I'll leave this thread open to see if there is other solutions.
-Youssef
You will get this information in Qlik Cloud Readiness app.
@PrashantSangle
Nope, all ETL apps (apps that nclude drop tables) shows "zero" on the used base ram, on the Readiness app and on all the monitoring apps out there.
Thanks anyway.
-Youssef
You may get respectively derive the Base RAM by reading the information from the stored files per filesize() and/or to store/drop temporary every load-step as file and fetching their information, too.
Another approach might be to read the meta-data of the tables per loop over all fields and their fieldvaluecount() * avg() bytes per value + considering the size of the table-index per noofrows(). The results would be never exact but suitable to get an order of magnitude.
Both methods aren't without some efforts whereby the first one is rather simple and the second quite complex. But it won't be mandatory necessary to apply it against everything else just the few most heavy applications - I assume you knows already which ones.
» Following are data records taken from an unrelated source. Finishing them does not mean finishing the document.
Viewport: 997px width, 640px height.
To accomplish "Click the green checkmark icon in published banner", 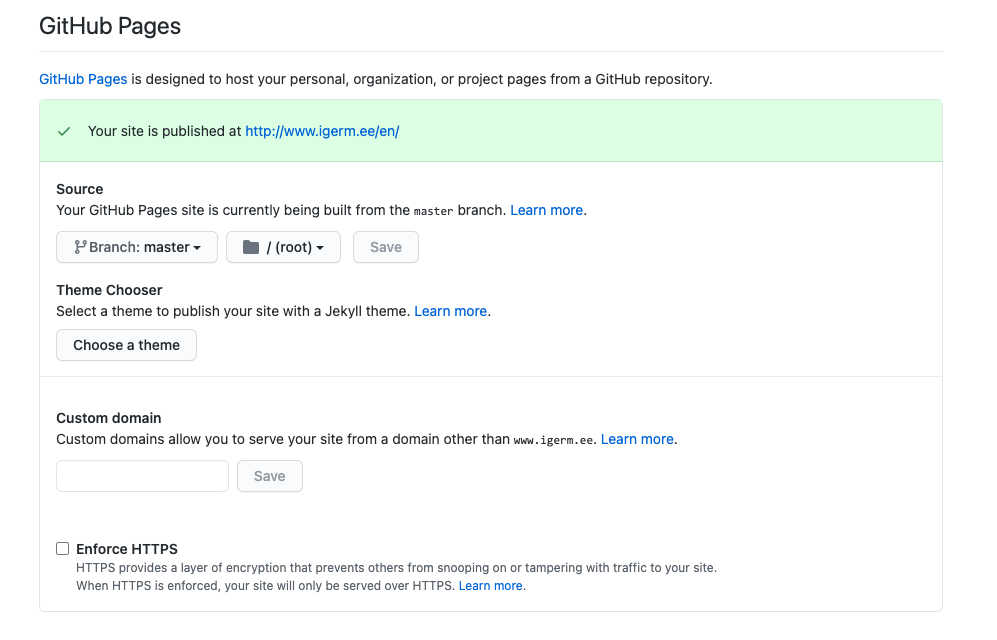I will (x=64, y=131).
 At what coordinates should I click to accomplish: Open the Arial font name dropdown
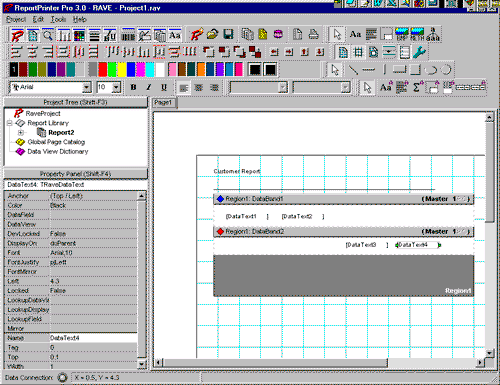[87, 87]
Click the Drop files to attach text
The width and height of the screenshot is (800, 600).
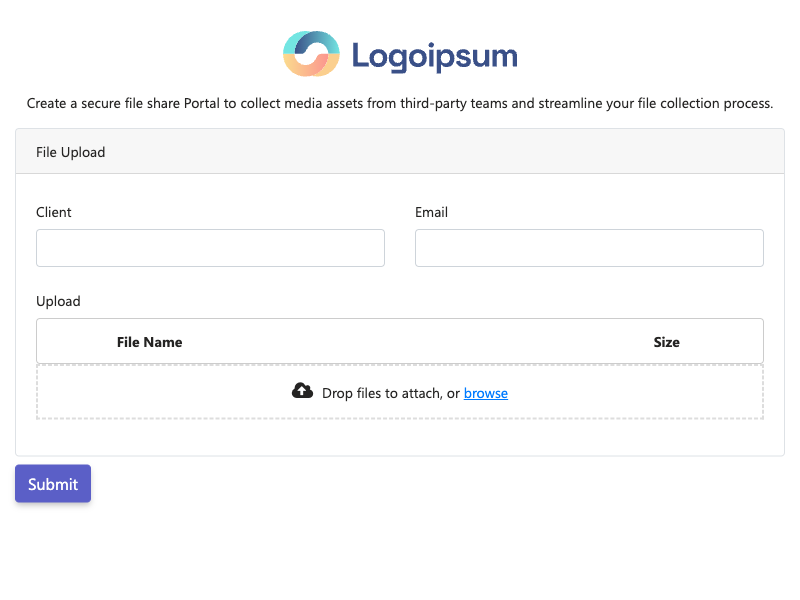click(x=388, y=393)
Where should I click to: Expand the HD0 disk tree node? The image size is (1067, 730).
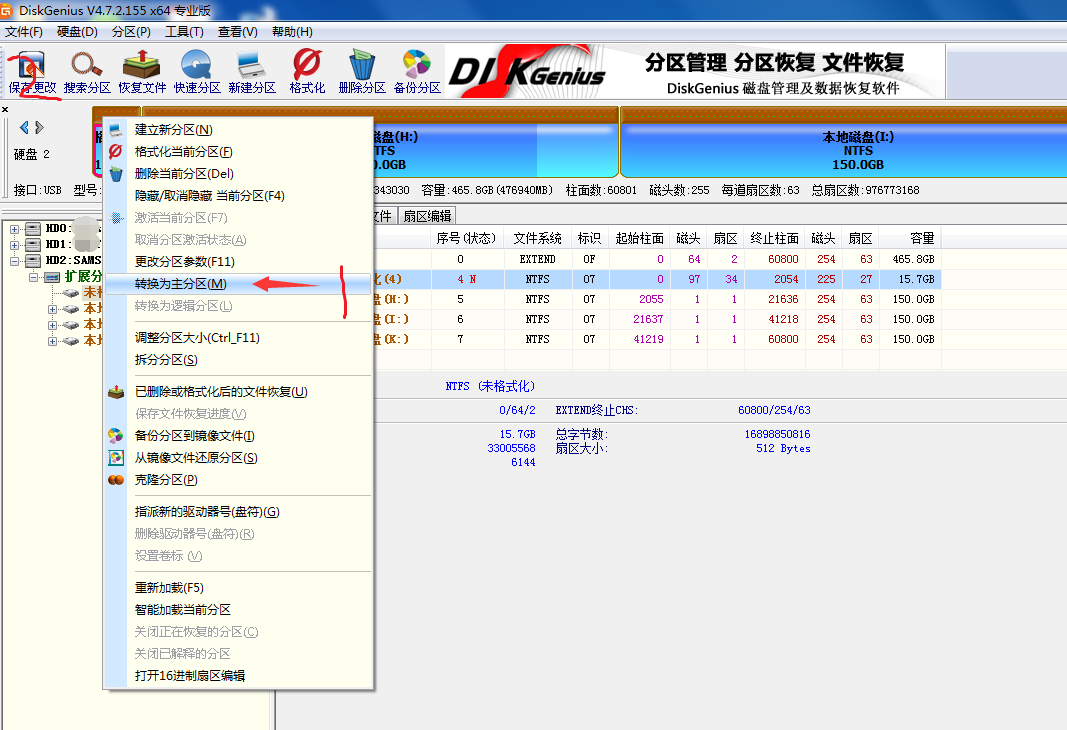pyautogui.click(x=15, y=229)
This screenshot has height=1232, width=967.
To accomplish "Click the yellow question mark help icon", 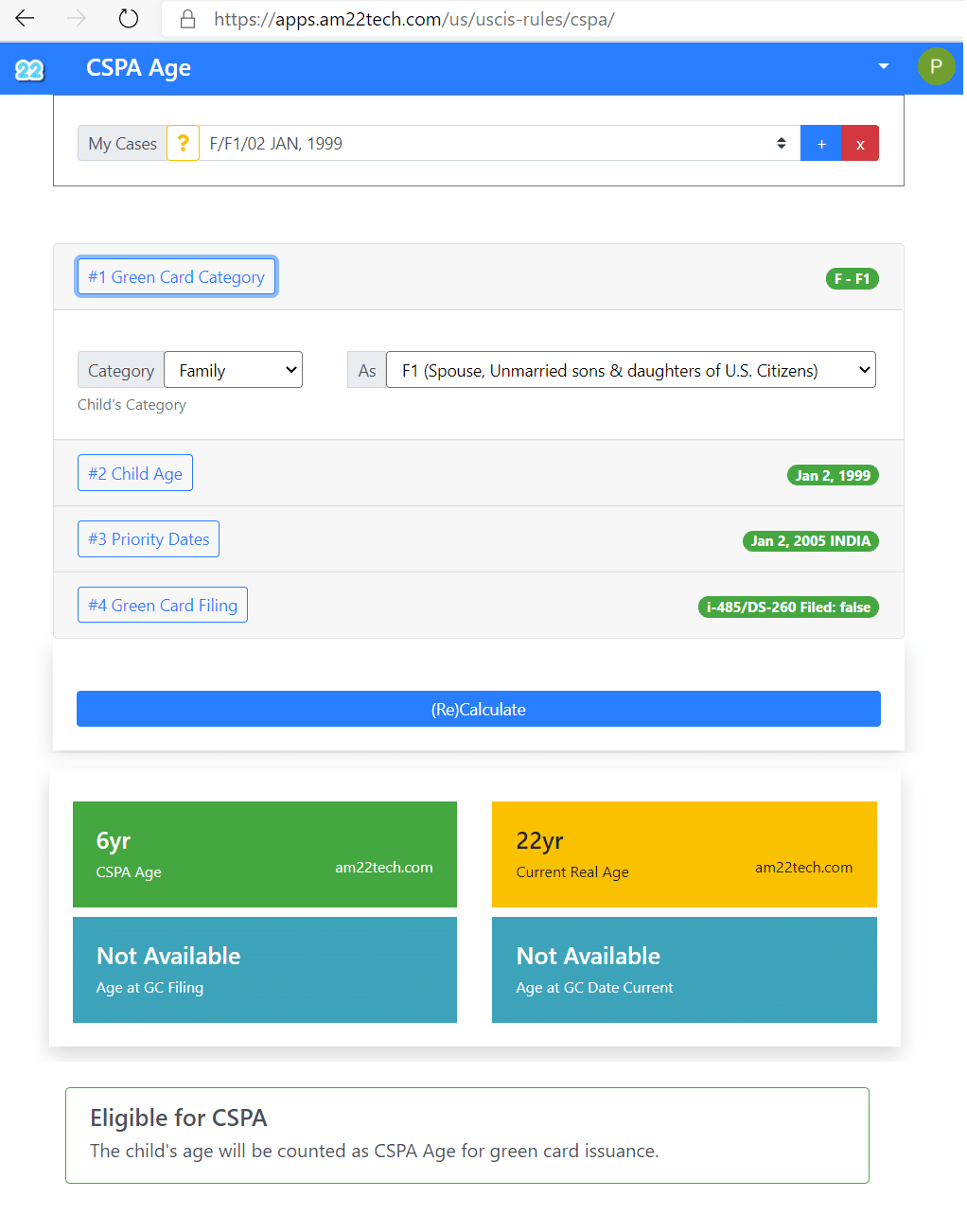I will tap(183, 144).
Beside the above be aware that the RAM consumption during any joins/aggregations/crosstable/... might be much bigger as the final output-data. To fetch this kind of information you will need a look from the outside to the events of the ETL like mentioned by @lachlanwcast (you may also look for usable information within the performance-logs of the QS server).
Thank you @marcus_sommer
Very interesting approaches.
I'll take both and the give it a try.
The Ram consumption during joings/aggregations/cross etc I think I will not need it, because It will not be calculated by the resources of the machines that will host the Qlik data gateway, it will instead use the resources of the QlikCloud tenant.
My need is basically to calculate the amount of on-prem data uploaded to the tenant. to size correctly the Data gateway machines.
-Youssef
This means that mainly the sources of the raw-data define the sizing and that rather the sql/storage-system should answer the question. This might be further impacted by any incremental approaches or a data-compressing whereby such measurements would also create some efforts.
It will help if it was the exact same size of the raw data. but on every sql script, there is explicit SELECT statement, not really SELECT *.
They are selecting the columns, making filters and aggregations, which reduce the amount of data comparing the raw/total data.
I think the most pragmatically approach would be to look manually for the 5 biggest loads and a simple calculation of:
((F1 * DataType) + (F2 * DataType) + (F3 * DataType) + ....) * Records
whereby Records is then an approximately assumption of % reduction from the filter-conditions and aggregations.
It should be enough in regard to the max. peak because the load-tasks are very likely scheduled in defined chains because the number of parallel tasks are restricted to the performance of the data-base and the network and there might be also various dependencies in regard to the task-orders.